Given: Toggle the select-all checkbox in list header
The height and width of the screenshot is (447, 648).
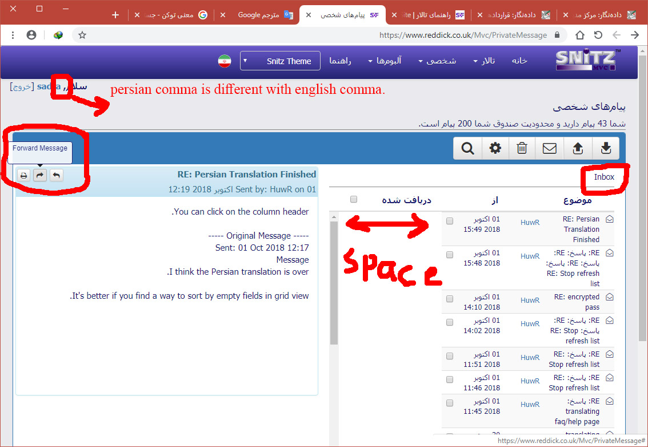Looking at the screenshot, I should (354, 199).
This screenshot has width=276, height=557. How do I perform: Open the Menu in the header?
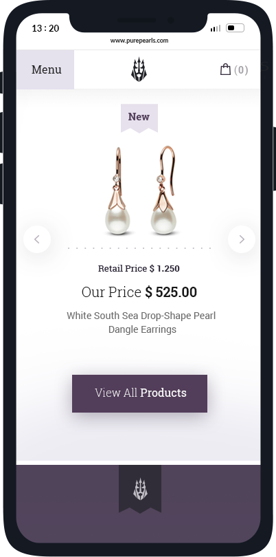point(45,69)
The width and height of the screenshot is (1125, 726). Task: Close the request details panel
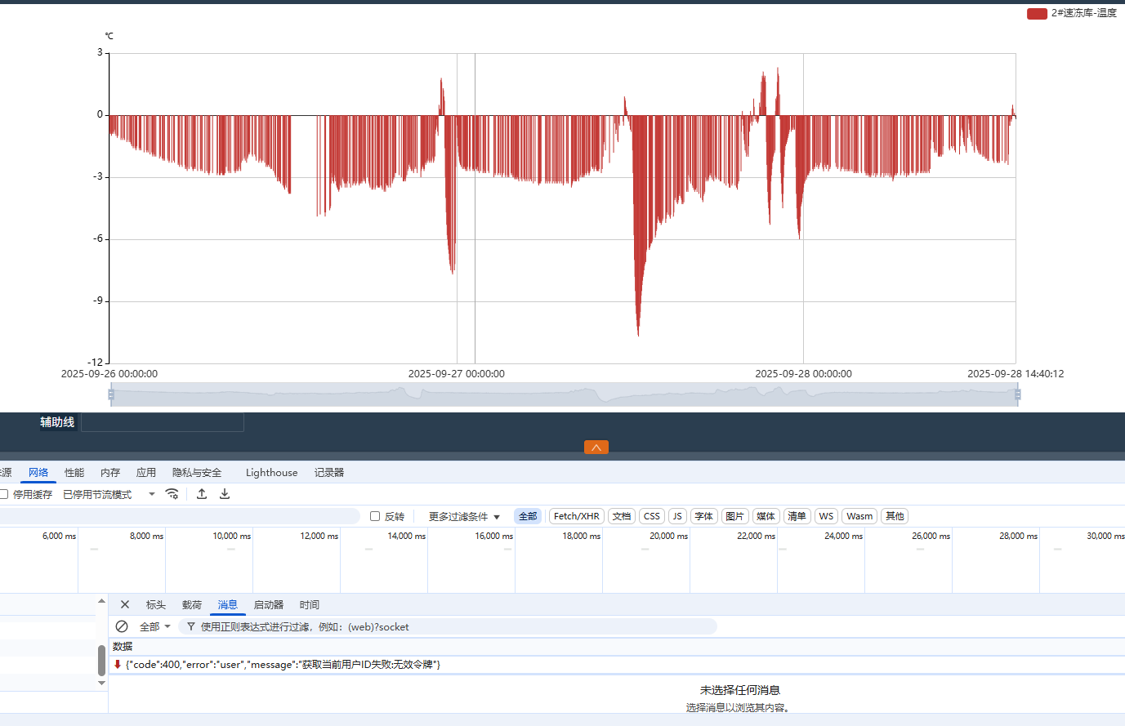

## Problem to solve
Reproduce the part of the listing that opens with the line containing "This screenshot has" and runs through the end of the listing, requests included, and scale every coordinate in the answers by 0.75, rounding to whole numbers with halves rounded up. Omit the pictures.

## Complete output
This screenshot has width=276, height=557. How do I perform: Open the Menu in the header?
point(34,52)
The width and height of the screenshot is (1125, 726). Task: Close the request details panel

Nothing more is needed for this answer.